Prior to 2010, I felt that supporting the IPCC consensus on human-caused climate change was the responsible thing to do. That all changed for me in November 2009, following the leaked Climategate emails, that illustrated the sausage making and even bullying that went into building the consensus.

I came to the growing realization that I had fallen into the trap of groupthink in supporting the IPCC consensus. I began making an independent assessment of topics in climate science that had the most relevance to policy. I concluded that the high confidence of the IPCC’s conclusions was not justified, and that there were substantial uncertainties in our understanding of how the climate system works. I realized that the premature consensus on human-caused climate change was harming scientific progress because of the questions that don’t get asked and the investigations that aren’t made. We therefore lack the kinds of information to more broadly understand climate variability and societal vulnerabilities.

As a result of my analyses that challenge the IPCC consensus, I have been publicly called a serial climate disinformer, anti-science, and a denier by a prominent climate scientist. I’ve been publicly called a denier by a U.S. Senator. My motives have been questioned by a U.S. Congressman in a letter sent to the President of Georgia Tech.

While there is much noise in the media and blogosphere and professional advocacy groups, I am mostly concerned about the behavior of other scientists. A scientist’s job is to continually challenge their own biases and ask “How could I be wrong?” Scientists who demonize their opponents are behaving in a way that is antithetical to the scientific process. These are the tactics of enforcing a premature theory for political purposes.

There is enormous pressure for climate scientists to conform to the so-called consensus. This pressure comes from federal funding agencies, universities and professional societies, and scientists themselves. Reinforcing this consensus are strong monetary, reputational, and authority interests. Owing to these pressures and the gutter tactics of the academic debate on climate change, I recently resigned my tenured faculty position at Georgia Tech.

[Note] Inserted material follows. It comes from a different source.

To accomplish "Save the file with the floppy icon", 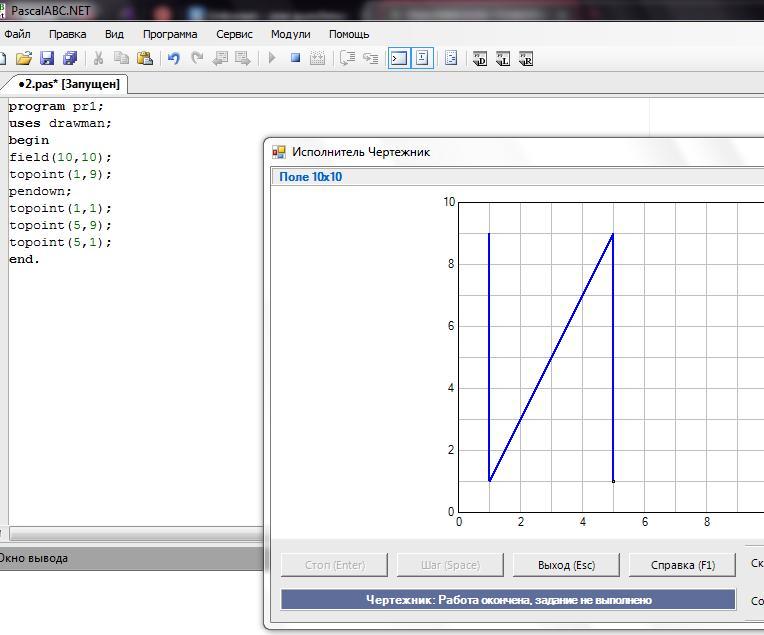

The pathology of both the public and scientific debates on climate change motivated me to research writings on the philosophy and sociology of science, argumentation from the legal perspective, the policy process and decision making under deep uncertainty. My analysis of the problems in climate science from these broader perspectives have been written in a series of posts at my blog Climate Etc. and also in 4 published journal articles. My reflections on these issues are summarized in my written testimony.

The complexity of the climate change problem provides much scope for disagreement among reasonable and intelligent people. Why do scientists disagree about the causes of climate change? The historical data is sparse and inadequate. There’s disagreement about the value of different classes of evidence, notably the value of global climate models and paleoclimate reconstructions. There’s disagreement about the appropriate logical framework for linking and assessing the evidence. And scientists disagree over assessments of areas of ambiguity and ignorance.

Policymakers bear the responsibility of the mandate that they give to panels of scientific experts. In the case of climate change, the UN Framework Convention on Climate Change framed the problem too narrowly. This narrow framing of the climate change problem essentially pre-ordained the conclusions from the IPCC assessment process.

There are much better ways to assess science for policy makers than a consensus-seeking process that serves to stifle disagreement and debate. Expert panels with diverse perspectives should handle controversies and uncertainties by assessing what we know, what we don’t know, and where the major areas of disagreement and uncertainties lie.

Let’s make scientific debate about climate change great again.

This concludes my testimony.

JC note:  I will write another blog post tonite about the hearing, including the testimony of other witnesses, the questioning and discussion, and the media coverage.